» **Your instructions**
Exact transcription of the records is required.

» **Source data**
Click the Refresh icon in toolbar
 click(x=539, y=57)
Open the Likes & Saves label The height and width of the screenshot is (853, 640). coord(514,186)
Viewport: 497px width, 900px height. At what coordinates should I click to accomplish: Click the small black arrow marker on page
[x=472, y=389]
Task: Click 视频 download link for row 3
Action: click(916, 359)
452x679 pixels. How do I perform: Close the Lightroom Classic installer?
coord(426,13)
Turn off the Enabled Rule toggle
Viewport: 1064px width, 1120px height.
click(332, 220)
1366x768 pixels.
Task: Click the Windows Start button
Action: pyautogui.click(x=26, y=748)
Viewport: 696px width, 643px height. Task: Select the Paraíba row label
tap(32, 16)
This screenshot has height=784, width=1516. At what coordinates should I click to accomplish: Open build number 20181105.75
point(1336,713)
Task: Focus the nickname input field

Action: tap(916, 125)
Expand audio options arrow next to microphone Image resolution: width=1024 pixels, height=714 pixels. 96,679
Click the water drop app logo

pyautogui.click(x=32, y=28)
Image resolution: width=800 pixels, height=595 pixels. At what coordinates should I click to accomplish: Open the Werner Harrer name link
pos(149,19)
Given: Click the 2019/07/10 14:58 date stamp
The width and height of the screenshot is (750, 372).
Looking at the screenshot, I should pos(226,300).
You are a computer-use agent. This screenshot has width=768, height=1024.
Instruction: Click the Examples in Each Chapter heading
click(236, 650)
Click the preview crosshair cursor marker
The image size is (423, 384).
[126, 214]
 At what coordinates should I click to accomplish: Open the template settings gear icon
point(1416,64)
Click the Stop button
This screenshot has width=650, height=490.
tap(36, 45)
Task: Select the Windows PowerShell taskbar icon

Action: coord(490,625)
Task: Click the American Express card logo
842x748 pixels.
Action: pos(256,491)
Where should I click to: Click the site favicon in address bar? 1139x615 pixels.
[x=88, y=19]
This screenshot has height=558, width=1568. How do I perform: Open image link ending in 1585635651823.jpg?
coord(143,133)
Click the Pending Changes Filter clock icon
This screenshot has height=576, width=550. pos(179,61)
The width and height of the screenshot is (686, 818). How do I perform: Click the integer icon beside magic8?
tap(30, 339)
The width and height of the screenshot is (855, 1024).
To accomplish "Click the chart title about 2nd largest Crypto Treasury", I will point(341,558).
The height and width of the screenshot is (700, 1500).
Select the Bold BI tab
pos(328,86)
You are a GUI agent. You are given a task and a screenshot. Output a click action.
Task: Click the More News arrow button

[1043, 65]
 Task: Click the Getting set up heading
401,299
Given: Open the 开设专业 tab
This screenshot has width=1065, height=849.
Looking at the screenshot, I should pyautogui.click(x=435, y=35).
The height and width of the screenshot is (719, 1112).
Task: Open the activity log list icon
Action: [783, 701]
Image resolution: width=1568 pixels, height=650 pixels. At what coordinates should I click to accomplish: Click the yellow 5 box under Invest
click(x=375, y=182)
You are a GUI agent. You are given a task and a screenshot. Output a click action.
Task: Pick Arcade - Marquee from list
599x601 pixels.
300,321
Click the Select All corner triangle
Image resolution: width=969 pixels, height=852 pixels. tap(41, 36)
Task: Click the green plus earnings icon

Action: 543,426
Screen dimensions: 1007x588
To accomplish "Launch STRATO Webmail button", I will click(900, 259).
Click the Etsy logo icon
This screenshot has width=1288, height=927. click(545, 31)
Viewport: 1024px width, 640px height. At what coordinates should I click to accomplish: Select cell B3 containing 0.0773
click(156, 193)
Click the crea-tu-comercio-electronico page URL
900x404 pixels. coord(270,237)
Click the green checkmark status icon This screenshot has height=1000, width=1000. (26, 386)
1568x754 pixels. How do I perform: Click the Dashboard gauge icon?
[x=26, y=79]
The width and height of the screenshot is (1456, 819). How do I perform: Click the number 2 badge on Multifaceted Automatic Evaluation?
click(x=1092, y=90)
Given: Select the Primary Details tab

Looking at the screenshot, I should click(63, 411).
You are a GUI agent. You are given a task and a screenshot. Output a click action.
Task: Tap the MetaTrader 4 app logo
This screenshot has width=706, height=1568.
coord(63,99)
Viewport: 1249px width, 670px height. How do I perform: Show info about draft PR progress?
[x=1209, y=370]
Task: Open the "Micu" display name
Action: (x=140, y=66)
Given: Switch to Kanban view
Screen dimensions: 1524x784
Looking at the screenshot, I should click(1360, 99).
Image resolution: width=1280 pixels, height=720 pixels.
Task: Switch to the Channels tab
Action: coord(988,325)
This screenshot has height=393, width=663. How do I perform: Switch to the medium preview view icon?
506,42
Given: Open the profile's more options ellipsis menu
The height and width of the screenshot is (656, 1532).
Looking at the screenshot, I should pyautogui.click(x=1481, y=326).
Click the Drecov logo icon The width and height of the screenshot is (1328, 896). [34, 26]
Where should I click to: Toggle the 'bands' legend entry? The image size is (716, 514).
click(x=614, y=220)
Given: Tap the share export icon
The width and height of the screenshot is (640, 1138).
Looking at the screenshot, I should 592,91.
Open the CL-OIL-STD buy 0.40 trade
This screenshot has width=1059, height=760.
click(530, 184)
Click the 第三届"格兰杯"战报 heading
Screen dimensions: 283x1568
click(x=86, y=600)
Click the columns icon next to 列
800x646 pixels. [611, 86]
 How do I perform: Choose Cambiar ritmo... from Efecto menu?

» **Response to this exercise**
Click the Refresh icon in toolbar
 click(x=539, y=57)
Open the Likes & Saves label The height and width of the screenshot is (853, 640). coord(514,186)
Viewport: 497px width, 900px height. At what coordinates should I click to accomplish: Click the small black arrow marker on page
[x=472, y=389]
Task: Click 视频 download link for row 3
Action: click(916, 359)
452x679 pixels. How do I perform: Close the Lightroom Classic installer?
coord(426,13)
Turn off the Enabled Rule toggle
Viewport: 1064px width, 1120px height.
click(332, 220)
1366x768 pixels.
Task: Click the Windows Start button
Action: pyautogui.click(x=26, y=748)
Viewport: 696px width, 643px height. Task: Select the Paraíba row label
tap(32, 16)
This screenshot has height=784, width=1516. At what coordinates should I click to accomplish: Open build number 20181105.75
point(1336,713)
Task: Focus the nickname input field

Action: tap(916, 125)
Expand audio options arrow next to microphone Image resolution: width=1024 pixels, height=714 pixels. 96,679
Click the water drop app logo

pyautogui.click(x=32, y=28)
Image resolution: width=800 pixels, height=595 pixels. At what coordinates should I click to accomplish: Open the Werner Harrer name link
pos(149,19)
Given: Click the 2019/07/10 14:58 date stamp
The width and height of the screenshot is (750, 372).
Looking at the screenshot, I should pos(226,300).
You are a computer-use agent. This screenshot has width=768, height=1024.
Instruction: Click the Examples in Each Chapter heading
click(236, 650)
Click the preview crosshair cursor marker
The image size is (423, 384).
[126, 214]
 At what coordinates should I click to accomplish: Open the template settings gear icon
point(1416,64)
Click the Stop button
This screenshot has width=650, height=490.
tap(36, 45)
Task: Select the Windows PowerShell taskbar icon

Action: coord(490,625)
Task: Click the American Express card logo
842x748 pixels.
Action: pos(256,491)
Where should I click to: Click the site favicon in address bar? 1139x615 pixels.
[x=88, y=19]
This screenshot has height=558, width=1568. How do I perform: Open image link ending in 1585635651823.jpg?
coord(143,133)
Click the Pending Changes Filter clock icon
This screenshot has height=576, width=550. pos(179,61)
The width and height of the screenshot is (686, 818). How do I perform: Click the integer icon beside magic8?
tap(30, 339)
The width and height of the screenshot is (855, 1024).
To accomplish "Click the chart title about 2nd largest Crypto Treasury", I will point(341,558).
The height and width of the screenshot is (700, 1500).
Select the Bold BI tab
pos(328,86)
You are a GUI agent. You are given a task and a screenshot. Output a click action.
Task: Click the More News arrow button

[1043, 65]
 Task: Click the Getting set up heading
401,299
Given: Open the 开设专业 tab
This screenshot has width=1065, height=849.
Looking at the screenshot, I should pyautogui.click(x=435, y=35).
The height and width of the screenshot is (719, 1112).
Task: Open the activity log list icon
Action: [783, 701]
Image resolution: width=1568 pixels, height=650 pixels. At what coordinates should I click to accomplish: Click the yellow 5 box under Invest
click(x=375, y=182)
You are a GUI agent. You are given a task and a screenshot. Output a click action.
Task: Pick Arcade - Marquee from list
599x601 pixels.
300,321
Click the Select All corner triangle
Image resolution: width=969 pixels, height=852 pixels. tap(41, 36)
Task: Click the green plus earnings icon

Action: 543,426
Screen dimensions: 1007x588
To accomplish "Launch STRATO Webmail button", I will click(900, 259).
Click the Etsy logo icon
This screenshot has width=1288, height=927. click(545, 31)
Viewport: 1024px width, 640px height. At what coordinates should I click to accomplish: Select cell B3 containing 0.0773
click(156, 193)
Click the crea-tu-comercio-electronico page URL
900x404 pixels. coord(270,237)
Click the green checkmark status icon This screenshot has height=1000, width=1000. (26, 386)
1568x754 pixels. How do I perform: Click the Dashboard gauge icon?
[x=26, y=79]
The width and height of the screenshot is (1456, 819). How do I perform: Click the number 2 badge on Multifaceted Automatic Evaluation?
click(x=1092, y=90)
Given: Select the Primary Details tab

Looking at the screenshot, I should click(63, 411).
You are a GUI agent. You are given a task and a screenshot. Output a click action.
Task: Tap the MetaTrader 4 app logo
This screenshot has width=706, height=1568.
coord(63,99)
Viewport: 1249px width, 670px height. How do I perform: Show info about draft PR progress?
[x=1209, y=370]
Task: Open the "Micu" display name
Action: (x=140, y=66)
Given: Switch to Kanban view
Screen dimensions: 1524x784
Looking at the screenshot, I should click(1360, 99).
Image resolution: width=1280 pixels, height=720 pixels.
Task: Switch to the Channels tab
Action: coord(988,325)
This screenshot has height=393, width=663. How do I perform: Switch to the medium preview view icon?
506,42
Given: Open the profile's more options ellipsis menu
The height and width of the screenshot is (656, 1532).
Looking at the screenshot, I should pyautogui.click(x=1481, y=326).
Click the Drecov logo icon The width and height of the screenshot is (1328, 896). [34, 26]
Where should I click to: Toggle the 'bands' legend entry? The image size is (716, 514).
click(x=614, y=220)
Given: Tap the share export icon
The width and height of the screenshot is (640, 1138).
Looking at the screenshot, I should 592,91.
Open the CL-OIL-STD buy 0.40 trade
This screenshot has width=1059, height=760.
click(530, 184)
Click the 第三届"格兰杯"战报 heading
Screen dimensions: 283x1568
click(x=86, y=600)
Click the columns icon next to 列
800x646 pixels. [611, 86]
 How do I perform: Choose Cambiar ritmo... from Efecto menu?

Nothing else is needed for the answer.